The locals, however, were eager to finally cash in on the beauties of Sinemorets. In the 2000s, construction took over Sinemorets, turning the once sleepy village into a concrete nightmare of new hotels and streets filled with construction debris. The crowds grew bigger and the intellectuals were replaced by ordinary Bulgarians and some German tourists.
The outskirts of Sinemorets remain untouched, as they are part of the Strandzha National Park.
The northern beach at Sinemorets is where the Veleka joins the Black Sea, forming the only fresh water protected bay in Bulgaria. The beach is extremely beautiful – the river flows from the thickly forested slopes of the Strandzha, and empties into the sea through a narrow channel at the northern end of the bay. Picturesque cliffs overlook the spot, and one of them, at the southern end of the bay, is called The Sphinx because it resembles, well, a sphinx.
Swimming at the southern bay at Sinemorets, Butamyata, is easier and it shows. It is more developed, with lines of beach umbrellas on the sand, and a tavern booming out music, and the strong smell of fried fish.

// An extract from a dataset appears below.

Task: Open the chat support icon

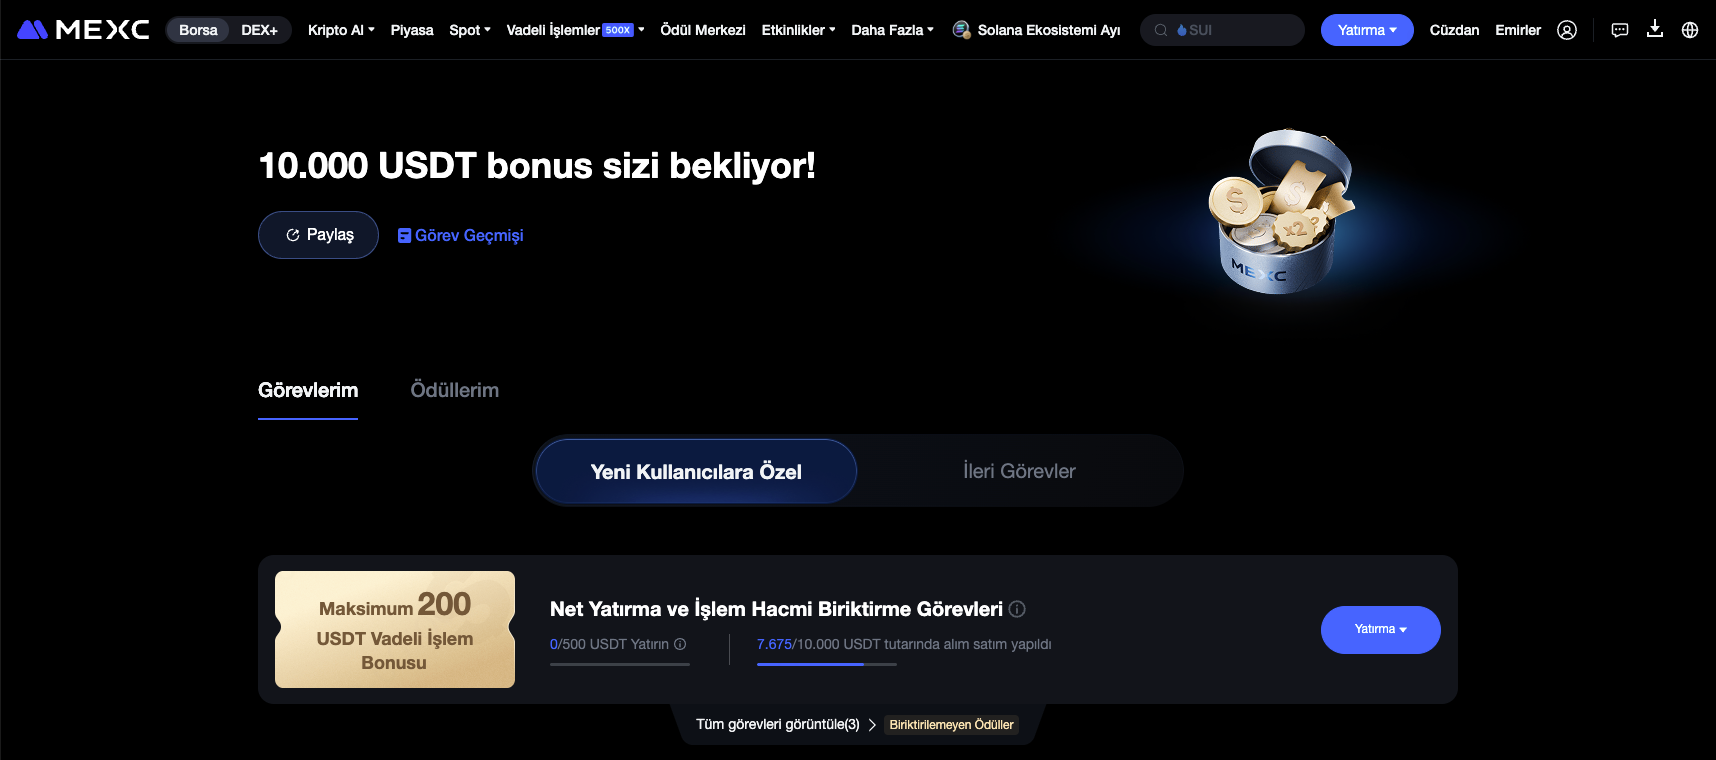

When you are at Butamyata, you might notice a steady stream of people climbing up and down a tiny path in the rocks. Follow them. This is the beginning of the Sinemorets-Rezovo eco path, which leads along the shore and explains, with detailed information boards, the diverse and picturesque geological phenomena sculpted by the sea waves out of volcanic eruptions that occurred about 80 million years ago.
The crowds in the first few kilometres are not interested in the geology as most of them only take the eco path as it leads to the last undeveloped beach on the southern Bulgarian Black Sea.
Silistar is the last piece of sand on the Bulgarian Black Sea coast where you can spread your beach towel
Listi Beach is a long, pristine stretch of sand, protected by rising cliffs, the Strandzha forest and the fact that there is no track leading to it. Nature lovers and campers are a fixture here, staying for days in tents and, when you see the beach, you will understand why.
Silistar Beach, the last on Bulgarian territory, is farther along the eco path, but it can also be reached by car, via the road to Rezovo. It is beautiful, but far more commercialised, with a camping site, a tavern and a forest of umbrellas taking up a good portion of the sand.
If you love walking, there is more around Sinemorets.
Another, and very easy, eco path starts from the northern end of the north beach and leads all the way to Ahtopol. Like the eco path to Rezovo, it incorporates beautiful scenery and more volcanic geology.
For the more adventurous, there is the eco path upstream of the Veleka River. Follow it for the experience of wild forests, clear water and the joy of reaching the village of Brodilovo, deep in the Strandzha, on foot.
Swimming is the last thing to do in Rezovo. The village is located at the northern end of a deep and seductive bay, but most of it is in Turkey. People visit Rezovo mostly for the opportunity to have a selfie in front of the Bulgarian and Turkish flags at the mouth of Rezovska River, defying the sings that ban taking photos of "foreign territory."
The mouth of the Rezovska forms the border with Turkey
In the 1980s, Bulgaria and Turkey were on the verge of a military conflict over the mouth of the Rezovska River. The reason: the middle of the river defines the marine border between the two and the areas where the valuable turbot can be fished. To enhance the chances of their respective fishermen, both countries started to divert the course of the Rezovska by pouring tetrapods into it. When they finally stopped, the mouth of the river had changed beyond recognition, and remains so to this day.
In the 1990s, the Bulgarian government entertained the idea of opening a border crossing point at Rezovo, but this is yet to happen. This is why, when you reach Rezovo, your journey along Strandzha's coast is over.